**Your goal**
An exact, picture-free copy of the listing is required.

* * * *

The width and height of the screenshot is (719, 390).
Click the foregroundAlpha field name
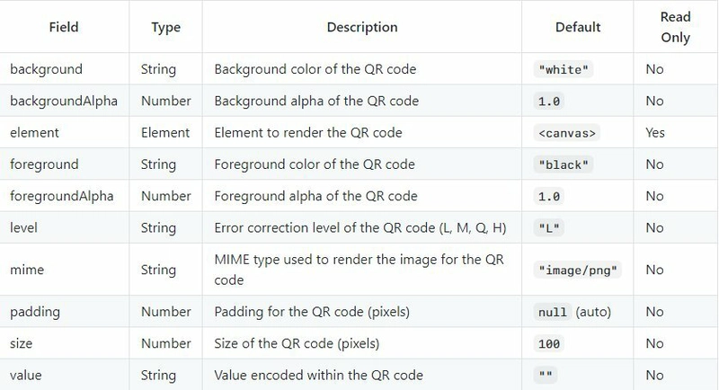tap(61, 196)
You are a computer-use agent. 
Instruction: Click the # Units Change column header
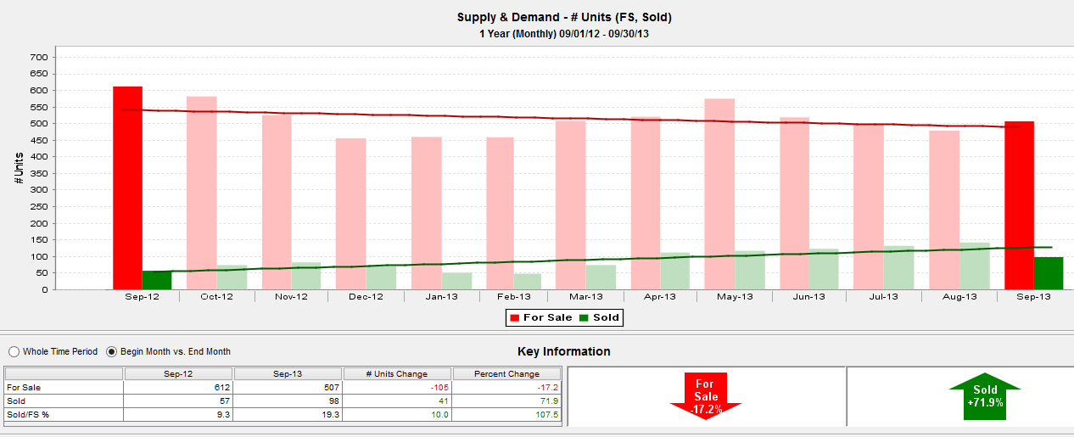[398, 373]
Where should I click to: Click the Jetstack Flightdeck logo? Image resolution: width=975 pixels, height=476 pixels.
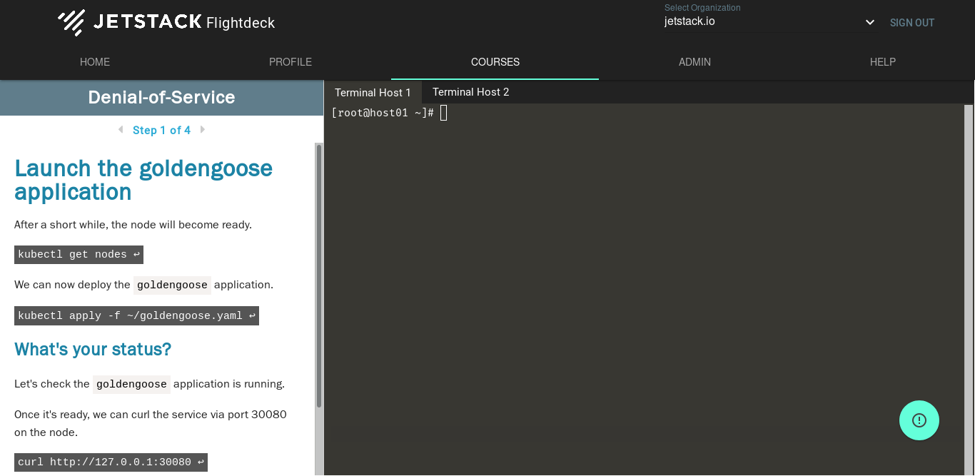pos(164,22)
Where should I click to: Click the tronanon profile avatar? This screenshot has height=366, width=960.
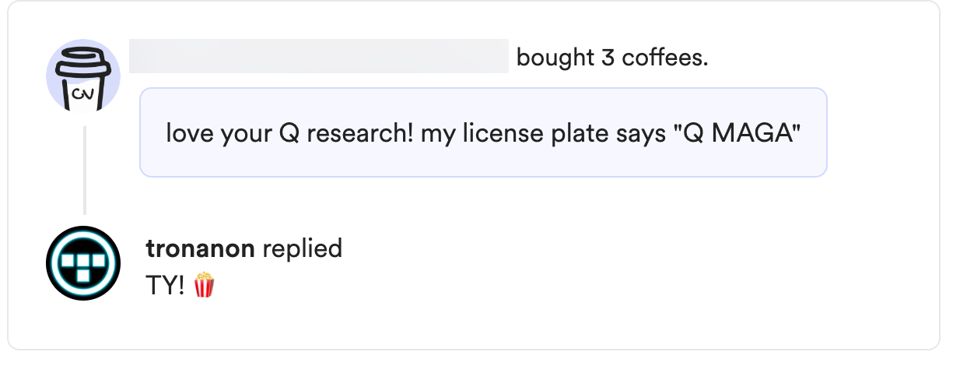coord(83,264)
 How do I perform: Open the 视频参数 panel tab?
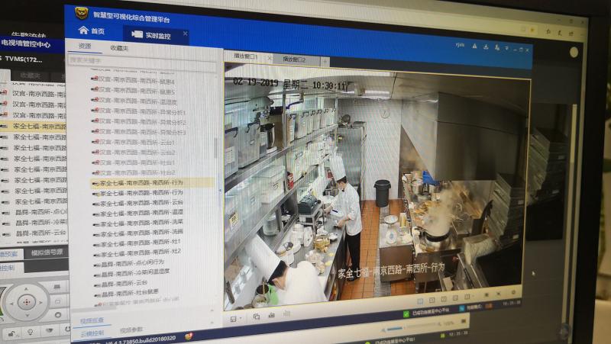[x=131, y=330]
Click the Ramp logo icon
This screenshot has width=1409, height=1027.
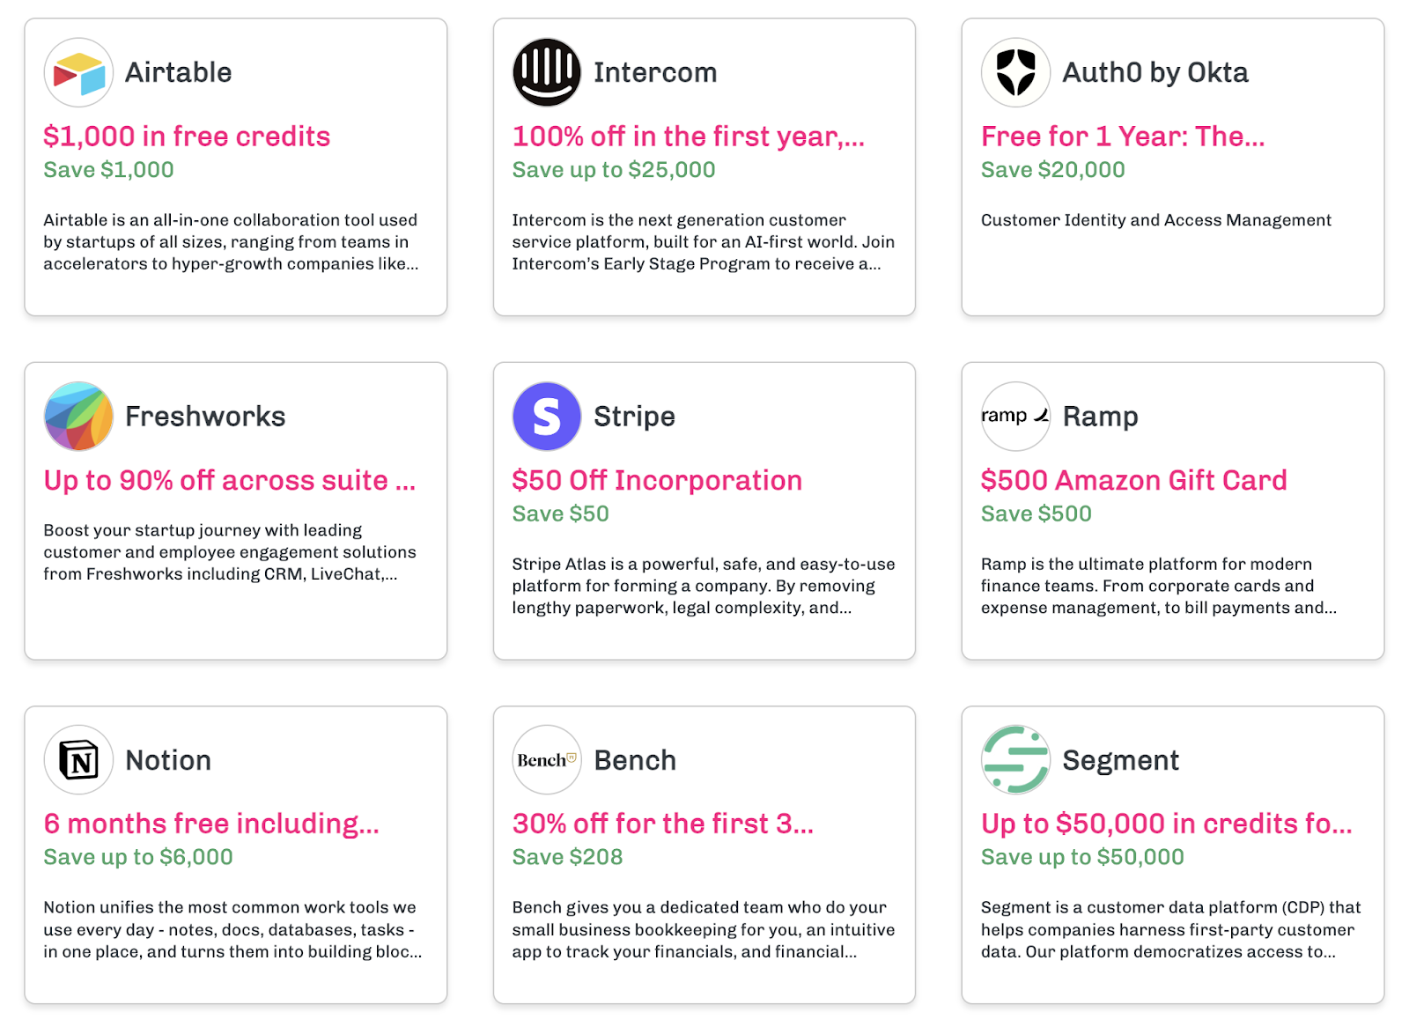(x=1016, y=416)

* * * *

**Finished task**
The width and height of the screenshot is (719, 390).
Click the foregroundAlpha field name
tap(61, 196)
You are a computer-use agent. 
Instruction: Click the # Units Change column header
[398, 373]
Where should I click to: Click the Jetstack Flightdeck logo? Image resolution: width=975 pixels, height=476 pixels.
pos(164,22)
Where should I click to: Click the tronanon profile avatar? This screenshot has height=366, width=960.
coord(83,264)
 How do I perform: Open the 视频参数 panel tab?
[x=131, y=330]
Click the Ramp logo icon
This screenshot has width=1409, height=1027.
(x=1016, y=416)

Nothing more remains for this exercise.